Privilege of staying inside the fog of my own imagination as long as I desire.

What was going on in my life when I wrote that sentence!?

Let me take a break here to say I’m under the weather. A bout of allergies after a most glorious 2-mile hike thru meadows and rock bluffs. I’m caught this minute in a deep down lethargy. A coughy throat that kicks each time I lower my head. Drainy sinuses that turned into a hard spot at the bridge of my nose. + A brain caught on slow. A real drag as I (and much of Santa Fe) just came out of an extreme allergy season that lasted many weeks. A season that hung on people’s lips because many of us mightily suffered. But today, I believe this slooooo is perfect for drifting into my imagination, and extreme presence.

Said admitting it was tough this morning. I scheduled a mini-workshop to give. ugh As I dressed, I thought about the time I saw Bruce Springsteen & The E Street Band. How he rocked full-out for 3-1/2 hrs. How I learned later he had the flu. I thought to myself, I’ll just call myself Bruce today.

I didn’t have my usual verve in the workshop. But the participants shared stories in answer to my questions, and had questions of their own, something that doesn’t usually happen. It was fine.

When I got home I stopped a moment to watch poppy petals. They’re so delicate and thin, each is like a little silk scarf. The slightest movement of air sends them sideways, trying to furl. Then they’ll gently roll back, open and show me their centers.

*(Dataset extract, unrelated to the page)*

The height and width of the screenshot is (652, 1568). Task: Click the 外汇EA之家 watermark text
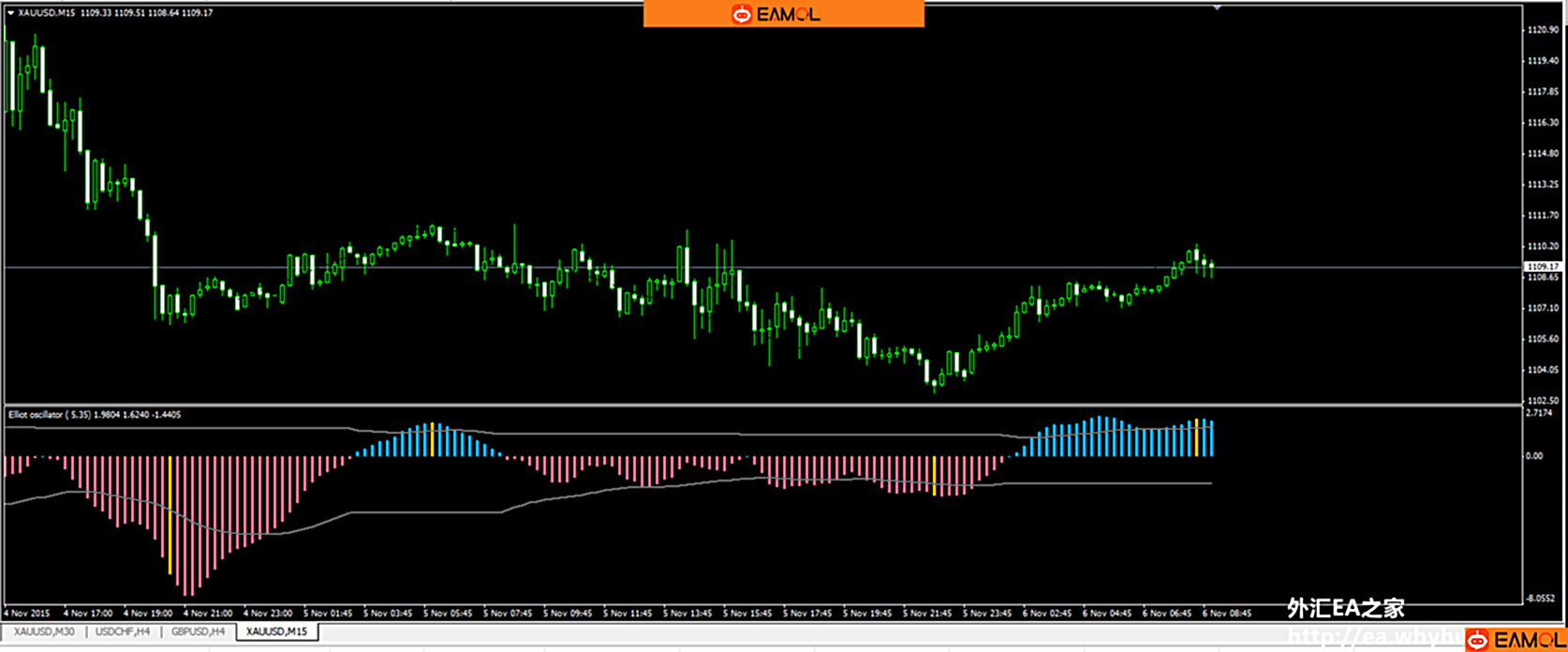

Until the next breeze.

The key for engaging with my imagination requires I slow down. It requires I organize my time, fit fun in the mix. It says write with others because it sparks me. Write fiction and poetry, follow stories and images, because it’s not only fun, but I love it. Be present with what comes up, because so much fascinates – how river oxbows form, how baking soda strips hair color, how the clouds looked as if they were painted on the sky the other night. Notice how narrative and all the ways it plays out in lives and cultures is suddenly in front of me in articles and videos. Notice with presence.

As if the Universe agrees, on the three main roads coming home from the workshop, I got caught behind cars that never inched past 20 mph. 3 separate cars, on 3 different two-lane roads, driving far below the speed limit nearly the entire way home. I decided to call it a sofa day.

I think perhaps every one of us needs something to balance our Soul. For me, right now it’s slowing down, engaging my imagination, and living in extreme presence. A practice of trust. Because I have a book, things to share, people to connect with, a business to build. And I haven’t done this slow trip in a very long time. I can do this. After all, I write about it.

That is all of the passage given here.